Supplied records start

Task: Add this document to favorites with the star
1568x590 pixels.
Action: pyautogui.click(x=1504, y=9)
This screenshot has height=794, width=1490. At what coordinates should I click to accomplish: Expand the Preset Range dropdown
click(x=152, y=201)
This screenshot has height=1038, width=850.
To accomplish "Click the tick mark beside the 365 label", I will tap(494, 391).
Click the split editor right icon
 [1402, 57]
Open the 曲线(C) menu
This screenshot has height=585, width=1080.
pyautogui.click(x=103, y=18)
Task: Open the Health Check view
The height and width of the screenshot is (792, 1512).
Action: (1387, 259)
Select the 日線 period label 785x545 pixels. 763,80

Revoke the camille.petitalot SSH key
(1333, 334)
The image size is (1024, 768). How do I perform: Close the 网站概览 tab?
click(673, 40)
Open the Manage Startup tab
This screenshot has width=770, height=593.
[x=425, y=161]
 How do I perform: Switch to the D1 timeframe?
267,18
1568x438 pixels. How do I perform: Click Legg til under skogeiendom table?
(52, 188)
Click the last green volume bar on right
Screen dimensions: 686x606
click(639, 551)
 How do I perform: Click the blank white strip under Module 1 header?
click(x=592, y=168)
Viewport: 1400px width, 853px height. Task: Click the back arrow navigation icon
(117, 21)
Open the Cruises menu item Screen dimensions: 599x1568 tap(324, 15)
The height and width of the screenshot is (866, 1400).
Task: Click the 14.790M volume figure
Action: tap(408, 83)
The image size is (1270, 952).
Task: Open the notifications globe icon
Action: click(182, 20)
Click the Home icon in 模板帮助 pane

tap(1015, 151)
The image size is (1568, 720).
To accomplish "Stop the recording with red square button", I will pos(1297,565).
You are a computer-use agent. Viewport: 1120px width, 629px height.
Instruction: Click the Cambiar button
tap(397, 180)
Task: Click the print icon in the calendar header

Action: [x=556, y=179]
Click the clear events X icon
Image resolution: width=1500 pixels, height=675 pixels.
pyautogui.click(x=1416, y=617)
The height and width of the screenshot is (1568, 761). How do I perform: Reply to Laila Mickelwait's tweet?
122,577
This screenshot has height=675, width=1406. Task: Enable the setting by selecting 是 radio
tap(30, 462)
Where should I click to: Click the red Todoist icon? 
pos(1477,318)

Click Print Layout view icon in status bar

Supplied records end

▸ **Set problem**:
Rewrite all of the entries above, swapping every "How do I perform" for "How can I carry out" and keeping everything else the same.

▸ **Exercise solution**:
Task: Add this document to favorites with the star
1568x590 pixels.
Action: pyautogui.click(x=1504, y=9)
This screenshot has height=794, width=1490. At what coordinates should I click to accomplish: Expand the Preset Range dropdown
click(x=152, y=201)
This screenshot has height=1038, width=850.
To accomplish "Click the tick mark beside the 365 label", I will tap(494, 391).
Click the split editor right icon
 [1402, 57]
Open the 曲线(C) menu
This screenshot has height=585, width=1080.
pyautogui.click(x=103, y=18)
Task: Open the Health Check view
The height and width of the screenshot is (792, 1512).
Action: (1387, 259)
Select the 日線 period label 785x545 pixels. 763,80

Revoke the camille.petitalot SSH key
(1333, 334)
The image size is (1024, 768). How can I carry out: Close the 网站概览 tab?
click(673, 40)
Open the Manage Startup tab
This screenshot has width=770, height=593.
[x=425, y=161]
 How can I carry out: Switch to the D1 timeframe?
267,18
1568x438 pixels. How can I carry out: Click Legg til under skogeiendom table?
(52, 188)
Click the last green volume bar on right
Screen dimensions: 686x606
click(639, 551)
 How can I carry out: Click the blank white strip under Module 1 header?
click(x=592, y=168)
Viewport: 1400px width, 853px height. Task: Click the back arrow navigation icon
(117, 21)
Open the Cruises menu item Screen dimensions: 599x1568 tap(324, 15)
The height and width of the screenshot is (866, 1400).
Task: Click the 14.790M volume figure
Action: tap(408, 83)
The image size is (1270, 952).
Task: Open the notifications globe icon
Action: click(182, 20)
Click the Home icon in 模板帮助 pane

tap(1015, 151)
The image size is (1568, 720).
To accomplish "Stop the recording with red square button", I will pos(1297,565).
You are a computer-use agent. Viewport: 1120px width, 629px height.
Instruction: Click the Cambiar button
tap(397, 180)
Task: Click the print icon in the calendar header

Action: [x=556, y=179]
Click the clear events X icon
Image resolution: width=1500 pixels, height=675 pixels.
pyautogui.click(x=1416, y=617)
The height and width of the screenshot is (1568, 761). How can I carry out: Reply to Laila Mickelwait's tweet?
122,577
This screenshot has height=675, width=1406. Task: Enable the setting by selecting 是 radio
tap(30, 462)
Where should I click to: Click the red Todoist icon? 
pos(1477,318)

Click Print Layout view icon in status bar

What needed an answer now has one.